“For five dollars, you could buy a hoagie or buy ... Tastykakes, although you might only be able to see half a movie,” Nutter joked, growing more serious to remind employers that “this is your future workforce, and you need to invest in them now.”
Both the labor secretary and the mayor, all very officially, described their first jobs — hers, at 13, as a recreation aide in Los Angeles; his, at about the same age, at a corner pharmacy in Philadelphia. And both made the point that summer jobs teach social skills so important in the workplace — how to act, what to wear, when to show up.
Both also made note of the somber statistics: Ten years ago in July, the peak month for youth employment, 63.3 percent of young people ages 16 to 24 were working. Last year, that number dropped to 48.8 percent. Nationally, only one in four teenagers 16 to 19 who want to work have jobs.
In 2008, WorkReady put 7,898 Philadelphia teenagers to work in summer jobs. Buoyed by stimulus funding in 2010, the number rose to 11,180. But last summer, two years after the end of the recession, the number dropped to 5,336. Meanwhile, throughout that time, the city’s employer community has contributed about 1,000 local jobs per summer. The rest are funded through various government programs.
Dressed in business attire Wednesday were about 30 high school kids, most of whom had gotten summer jobs in the past through the WorkReady program. Courteous and attentive, they listened calmly, applauding at the proper moments.

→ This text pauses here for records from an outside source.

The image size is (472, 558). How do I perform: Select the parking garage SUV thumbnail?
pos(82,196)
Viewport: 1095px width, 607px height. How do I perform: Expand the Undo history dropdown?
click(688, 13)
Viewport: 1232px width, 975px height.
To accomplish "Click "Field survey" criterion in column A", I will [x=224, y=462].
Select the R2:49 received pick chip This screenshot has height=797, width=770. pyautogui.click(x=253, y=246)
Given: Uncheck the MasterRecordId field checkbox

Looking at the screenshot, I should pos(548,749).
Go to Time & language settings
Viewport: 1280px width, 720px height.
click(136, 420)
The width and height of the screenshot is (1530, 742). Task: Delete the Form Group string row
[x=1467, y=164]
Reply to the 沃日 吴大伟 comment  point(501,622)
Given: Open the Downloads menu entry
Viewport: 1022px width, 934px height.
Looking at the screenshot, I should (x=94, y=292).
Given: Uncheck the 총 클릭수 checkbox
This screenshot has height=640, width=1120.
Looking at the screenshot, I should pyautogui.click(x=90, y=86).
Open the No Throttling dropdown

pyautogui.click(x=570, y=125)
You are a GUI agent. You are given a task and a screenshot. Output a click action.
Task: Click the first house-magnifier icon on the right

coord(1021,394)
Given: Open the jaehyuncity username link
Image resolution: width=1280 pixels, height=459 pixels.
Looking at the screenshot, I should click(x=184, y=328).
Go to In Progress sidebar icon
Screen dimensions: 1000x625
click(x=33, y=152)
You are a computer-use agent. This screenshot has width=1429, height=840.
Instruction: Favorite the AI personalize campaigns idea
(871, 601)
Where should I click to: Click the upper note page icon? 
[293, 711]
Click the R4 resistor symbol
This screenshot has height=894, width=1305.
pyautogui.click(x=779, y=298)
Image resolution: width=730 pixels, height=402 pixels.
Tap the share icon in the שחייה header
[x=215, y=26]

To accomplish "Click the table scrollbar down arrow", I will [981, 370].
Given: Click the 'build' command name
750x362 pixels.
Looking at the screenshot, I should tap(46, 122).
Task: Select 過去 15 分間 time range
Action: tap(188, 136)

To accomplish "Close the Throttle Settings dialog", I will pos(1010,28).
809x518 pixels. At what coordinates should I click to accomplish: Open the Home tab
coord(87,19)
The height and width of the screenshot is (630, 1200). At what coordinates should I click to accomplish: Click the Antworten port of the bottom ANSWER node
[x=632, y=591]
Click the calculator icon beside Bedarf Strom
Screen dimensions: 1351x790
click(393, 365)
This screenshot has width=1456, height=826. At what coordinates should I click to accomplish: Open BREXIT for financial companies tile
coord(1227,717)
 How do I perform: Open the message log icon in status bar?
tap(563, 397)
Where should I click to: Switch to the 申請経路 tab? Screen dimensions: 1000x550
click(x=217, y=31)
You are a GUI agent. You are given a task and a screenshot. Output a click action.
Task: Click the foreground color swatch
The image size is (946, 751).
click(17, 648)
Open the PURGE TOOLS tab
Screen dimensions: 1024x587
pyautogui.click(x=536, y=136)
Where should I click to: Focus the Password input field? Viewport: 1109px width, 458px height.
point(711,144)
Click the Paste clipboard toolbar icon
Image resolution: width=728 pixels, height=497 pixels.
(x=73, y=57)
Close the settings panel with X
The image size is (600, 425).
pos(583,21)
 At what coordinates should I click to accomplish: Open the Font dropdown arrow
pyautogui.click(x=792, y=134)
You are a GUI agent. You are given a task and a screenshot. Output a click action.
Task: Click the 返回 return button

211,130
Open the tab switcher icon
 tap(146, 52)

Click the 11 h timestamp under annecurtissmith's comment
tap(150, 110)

But afterward, they rushed the front of the room, eagerly posing for pictures with the labor secretary and the mayor, who, despite a host of handlers, public-relations people and security guards, simply couldn’t escape. (Nor did they seem to want to — it was fun.)
“She related to us,” said Crystal White, 18, a senior at Germantown High School who said she had never been in a building as grand as City Hall before. White has a WorkReady internship at her school, which is why she understood what the labor secretary meant when she talked about the on-the-job mentoring she got as a teenager.
“You know what it means to earn your first paycheck,” Solis said. “When you know people are relying on you, you have to do your best. You have to show up on time, and you have to understand the culture of the place.”
And it’s not always an easy lesson to learn. Solis said her parents worked hard, but they worked in factories. “My parents didn’t go to college, so I had to rely on other people to teach me,” she said.
Solis described how one person suggested that she wasn’t college material.
“He had it half-right,” she said. “He wanted me to be a secretary, but he didn’t say Secretary of Labor.”